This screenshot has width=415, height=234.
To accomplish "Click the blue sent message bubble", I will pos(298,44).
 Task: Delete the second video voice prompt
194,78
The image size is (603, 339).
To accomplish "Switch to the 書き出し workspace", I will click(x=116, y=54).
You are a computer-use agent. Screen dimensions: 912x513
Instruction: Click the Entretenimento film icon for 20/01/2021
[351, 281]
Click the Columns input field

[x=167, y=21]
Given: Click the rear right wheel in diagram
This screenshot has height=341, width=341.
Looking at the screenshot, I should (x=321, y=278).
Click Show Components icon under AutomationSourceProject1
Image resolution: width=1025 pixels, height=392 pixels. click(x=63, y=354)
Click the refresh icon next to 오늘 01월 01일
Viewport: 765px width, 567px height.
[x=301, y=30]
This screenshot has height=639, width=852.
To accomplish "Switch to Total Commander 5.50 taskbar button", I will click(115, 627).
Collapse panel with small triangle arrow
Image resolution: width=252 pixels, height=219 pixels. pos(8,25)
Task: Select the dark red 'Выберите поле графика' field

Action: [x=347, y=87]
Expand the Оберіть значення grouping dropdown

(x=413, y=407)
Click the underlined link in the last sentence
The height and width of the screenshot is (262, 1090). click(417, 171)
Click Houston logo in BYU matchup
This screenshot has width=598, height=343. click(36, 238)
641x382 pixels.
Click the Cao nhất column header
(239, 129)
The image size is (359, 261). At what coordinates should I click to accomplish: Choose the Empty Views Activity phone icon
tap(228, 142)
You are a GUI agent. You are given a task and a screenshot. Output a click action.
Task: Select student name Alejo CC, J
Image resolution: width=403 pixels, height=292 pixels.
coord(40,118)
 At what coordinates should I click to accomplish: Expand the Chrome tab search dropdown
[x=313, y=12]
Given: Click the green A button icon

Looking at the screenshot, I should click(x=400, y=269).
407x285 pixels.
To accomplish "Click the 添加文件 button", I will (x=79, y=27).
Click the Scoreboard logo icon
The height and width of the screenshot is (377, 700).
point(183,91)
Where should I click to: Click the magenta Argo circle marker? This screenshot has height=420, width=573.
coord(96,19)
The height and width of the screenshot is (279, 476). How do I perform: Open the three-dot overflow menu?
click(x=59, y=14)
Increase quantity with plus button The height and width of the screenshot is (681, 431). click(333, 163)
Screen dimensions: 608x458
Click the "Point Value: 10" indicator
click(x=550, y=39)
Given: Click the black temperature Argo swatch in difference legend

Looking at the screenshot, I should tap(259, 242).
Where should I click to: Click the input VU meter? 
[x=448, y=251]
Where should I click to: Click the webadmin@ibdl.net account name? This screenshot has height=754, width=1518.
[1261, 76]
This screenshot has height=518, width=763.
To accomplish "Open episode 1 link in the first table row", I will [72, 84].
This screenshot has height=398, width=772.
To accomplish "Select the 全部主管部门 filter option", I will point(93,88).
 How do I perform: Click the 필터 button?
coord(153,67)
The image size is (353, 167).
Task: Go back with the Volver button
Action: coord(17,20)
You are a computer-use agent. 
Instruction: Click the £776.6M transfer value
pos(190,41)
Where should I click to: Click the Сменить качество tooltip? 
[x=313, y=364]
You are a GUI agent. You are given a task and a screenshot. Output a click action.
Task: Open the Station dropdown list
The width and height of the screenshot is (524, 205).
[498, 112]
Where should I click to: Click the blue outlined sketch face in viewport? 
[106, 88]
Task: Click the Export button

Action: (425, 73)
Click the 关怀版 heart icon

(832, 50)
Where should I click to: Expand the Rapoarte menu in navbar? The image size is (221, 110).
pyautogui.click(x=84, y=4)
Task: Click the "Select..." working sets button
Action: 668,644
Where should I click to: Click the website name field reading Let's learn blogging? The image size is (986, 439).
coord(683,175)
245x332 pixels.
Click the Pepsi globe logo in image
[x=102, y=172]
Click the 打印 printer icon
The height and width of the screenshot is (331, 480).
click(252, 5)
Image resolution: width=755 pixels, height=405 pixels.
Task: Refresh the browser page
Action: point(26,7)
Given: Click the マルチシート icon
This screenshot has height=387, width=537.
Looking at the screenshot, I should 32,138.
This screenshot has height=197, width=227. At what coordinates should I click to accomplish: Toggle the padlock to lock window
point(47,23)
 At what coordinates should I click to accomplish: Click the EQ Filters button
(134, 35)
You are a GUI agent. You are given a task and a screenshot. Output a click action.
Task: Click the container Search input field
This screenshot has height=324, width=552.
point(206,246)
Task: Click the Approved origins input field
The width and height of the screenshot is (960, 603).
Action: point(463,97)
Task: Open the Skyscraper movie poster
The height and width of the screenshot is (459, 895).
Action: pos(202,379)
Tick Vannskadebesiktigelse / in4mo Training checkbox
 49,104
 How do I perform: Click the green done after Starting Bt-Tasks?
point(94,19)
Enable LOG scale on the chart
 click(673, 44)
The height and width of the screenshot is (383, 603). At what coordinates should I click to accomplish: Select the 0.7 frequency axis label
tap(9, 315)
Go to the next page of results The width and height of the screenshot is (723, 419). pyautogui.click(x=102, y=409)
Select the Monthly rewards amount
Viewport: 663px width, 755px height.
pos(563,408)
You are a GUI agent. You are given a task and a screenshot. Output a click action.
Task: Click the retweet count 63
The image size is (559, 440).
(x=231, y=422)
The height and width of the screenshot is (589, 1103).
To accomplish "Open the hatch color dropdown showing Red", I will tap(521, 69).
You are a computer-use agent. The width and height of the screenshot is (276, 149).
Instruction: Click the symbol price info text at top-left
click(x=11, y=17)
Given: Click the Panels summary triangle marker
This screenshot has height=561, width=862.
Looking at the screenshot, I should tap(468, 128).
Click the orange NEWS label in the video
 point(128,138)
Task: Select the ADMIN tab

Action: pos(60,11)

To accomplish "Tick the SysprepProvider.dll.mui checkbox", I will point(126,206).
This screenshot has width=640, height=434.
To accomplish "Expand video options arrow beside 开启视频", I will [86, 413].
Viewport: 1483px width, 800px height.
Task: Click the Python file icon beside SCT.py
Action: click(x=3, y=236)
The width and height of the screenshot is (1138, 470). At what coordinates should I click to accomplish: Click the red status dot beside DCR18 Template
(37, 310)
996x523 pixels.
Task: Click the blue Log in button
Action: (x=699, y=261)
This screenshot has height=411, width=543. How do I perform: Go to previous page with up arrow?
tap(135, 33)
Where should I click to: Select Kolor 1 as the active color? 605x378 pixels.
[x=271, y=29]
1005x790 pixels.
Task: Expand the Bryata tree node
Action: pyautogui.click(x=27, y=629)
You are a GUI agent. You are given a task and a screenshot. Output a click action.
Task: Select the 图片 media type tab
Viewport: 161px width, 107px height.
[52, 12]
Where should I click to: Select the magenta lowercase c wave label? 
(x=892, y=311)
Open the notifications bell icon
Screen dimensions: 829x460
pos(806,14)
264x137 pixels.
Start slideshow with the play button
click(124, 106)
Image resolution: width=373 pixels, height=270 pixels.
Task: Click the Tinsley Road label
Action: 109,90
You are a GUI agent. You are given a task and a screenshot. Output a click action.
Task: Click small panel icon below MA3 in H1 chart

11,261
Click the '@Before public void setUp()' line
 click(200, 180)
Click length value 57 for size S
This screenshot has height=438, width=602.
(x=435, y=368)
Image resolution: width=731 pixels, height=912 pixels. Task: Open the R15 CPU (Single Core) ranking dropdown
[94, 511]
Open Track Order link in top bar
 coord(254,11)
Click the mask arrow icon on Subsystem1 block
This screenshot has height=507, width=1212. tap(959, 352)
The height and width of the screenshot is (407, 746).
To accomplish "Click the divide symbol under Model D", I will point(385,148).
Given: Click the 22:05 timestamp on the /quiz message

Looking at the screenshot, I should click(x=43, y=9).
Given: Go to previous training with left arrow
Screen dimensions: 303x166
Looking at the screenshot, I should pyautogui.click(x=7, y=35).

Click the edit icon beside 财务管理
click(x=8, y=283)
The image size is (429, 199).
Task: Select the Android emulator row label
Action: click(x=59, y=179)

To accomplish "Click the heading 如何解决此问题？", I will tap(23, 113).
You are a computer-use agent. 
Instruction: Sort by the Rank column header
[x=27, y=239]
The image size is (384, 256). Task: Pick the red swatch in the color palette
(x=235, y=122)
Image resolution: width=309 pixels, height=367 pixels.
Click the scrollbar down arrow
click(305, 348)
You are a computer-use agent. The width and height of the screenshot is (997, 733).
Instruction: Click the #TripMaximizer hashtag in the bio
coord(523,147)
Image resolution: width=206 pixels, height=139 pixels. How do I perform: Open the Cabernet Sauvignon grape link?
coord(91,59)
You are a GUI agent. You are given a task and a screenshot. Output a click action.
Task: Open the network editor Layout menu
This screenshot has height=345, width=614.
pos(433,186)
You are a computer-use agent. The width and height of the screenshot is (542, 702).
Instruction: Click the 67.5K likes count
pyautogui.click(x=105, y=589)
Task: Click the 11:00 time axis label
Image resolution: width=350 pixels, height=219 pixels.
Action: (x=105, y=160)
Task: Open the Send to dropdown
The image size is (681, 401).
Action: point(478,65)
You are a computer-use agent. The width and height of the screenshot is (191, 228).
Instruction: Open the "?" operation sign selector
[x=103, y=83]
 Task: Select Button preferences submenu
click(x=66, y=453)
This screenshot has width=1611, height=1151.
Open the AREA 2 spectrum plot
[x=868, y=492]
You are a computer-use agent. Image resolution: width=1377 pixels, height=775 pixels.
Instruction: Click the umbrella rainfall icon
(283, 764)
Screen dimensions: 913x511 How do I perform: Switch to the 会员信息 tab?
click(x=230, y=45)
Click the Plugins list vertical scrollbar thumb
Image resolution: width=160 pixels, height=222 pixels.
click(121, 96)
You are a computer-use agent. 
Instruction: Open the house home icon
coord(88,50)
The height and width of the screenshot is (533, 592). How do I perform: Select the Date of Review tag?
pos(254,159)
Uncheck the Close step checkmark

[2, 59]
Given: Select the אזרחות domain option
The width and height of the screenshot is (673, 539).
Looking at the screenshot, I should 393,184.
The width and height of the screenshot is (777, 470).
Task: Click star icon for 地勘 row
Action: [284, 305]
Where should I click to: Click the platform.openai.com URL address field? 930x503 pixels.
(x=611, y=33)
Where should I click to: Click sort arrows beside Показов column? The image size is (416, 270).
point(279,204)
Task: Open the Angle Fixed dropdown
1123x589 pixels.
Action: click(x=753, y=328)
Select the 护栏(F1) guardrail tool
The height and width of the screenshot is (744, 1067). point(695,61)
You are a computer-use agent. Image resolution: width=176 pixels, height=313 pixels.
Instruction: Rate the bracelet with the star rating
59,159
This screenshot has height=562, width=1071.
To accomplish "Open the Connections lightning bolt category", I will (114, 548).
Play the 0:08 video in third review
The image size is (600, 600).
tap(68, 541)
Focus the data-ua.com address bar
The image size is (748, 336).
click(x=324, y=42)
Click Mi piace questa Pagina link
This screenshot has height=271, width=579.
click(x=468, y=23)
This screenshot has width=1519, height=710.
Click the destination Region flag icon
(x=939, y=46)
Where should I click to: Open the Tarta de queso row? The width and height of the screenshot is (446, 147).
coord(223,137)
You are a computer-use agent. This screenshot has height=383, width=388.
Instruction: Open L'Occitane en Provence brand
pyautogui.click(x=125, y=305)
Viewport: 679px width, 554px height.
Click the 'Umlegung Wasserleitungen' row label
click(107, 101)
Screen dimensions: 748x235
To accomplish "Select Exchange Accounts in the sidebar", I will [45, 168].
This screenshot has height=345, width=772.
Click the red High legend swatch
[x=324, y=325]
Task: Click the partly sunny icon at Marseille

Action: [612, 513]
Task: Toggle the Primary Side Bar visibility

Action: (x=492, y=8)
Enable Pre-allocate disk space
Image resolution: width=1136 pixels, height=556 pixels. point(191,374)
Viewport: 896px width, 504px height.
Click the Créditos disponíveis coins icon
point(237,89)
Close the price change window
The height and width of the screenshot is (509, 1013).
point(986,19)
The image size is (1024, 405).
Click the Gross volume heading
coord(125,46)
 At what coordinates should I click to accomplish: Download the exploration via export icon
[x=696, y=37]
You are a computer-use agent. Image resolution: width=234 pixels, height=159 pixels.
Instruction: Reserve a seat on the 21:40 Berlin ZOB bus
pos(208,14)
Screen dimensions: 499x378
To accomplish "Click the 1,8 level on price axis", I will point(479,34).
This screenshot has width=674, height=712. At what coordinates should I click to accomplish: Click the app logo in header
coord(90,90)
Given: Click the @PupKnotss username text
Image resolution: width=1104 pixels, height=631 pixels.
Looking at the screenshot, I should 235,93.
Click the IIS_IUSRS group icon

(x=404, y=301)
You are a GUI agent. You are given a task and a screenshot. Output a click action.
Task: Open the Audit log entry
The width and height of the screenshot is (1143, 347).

---

# Task
Scan the material above. Copy each line where "list" occurs.

# Exercise result
Task: Open the Station dropdown list
Click the Plugins list vertical scrollbar thumb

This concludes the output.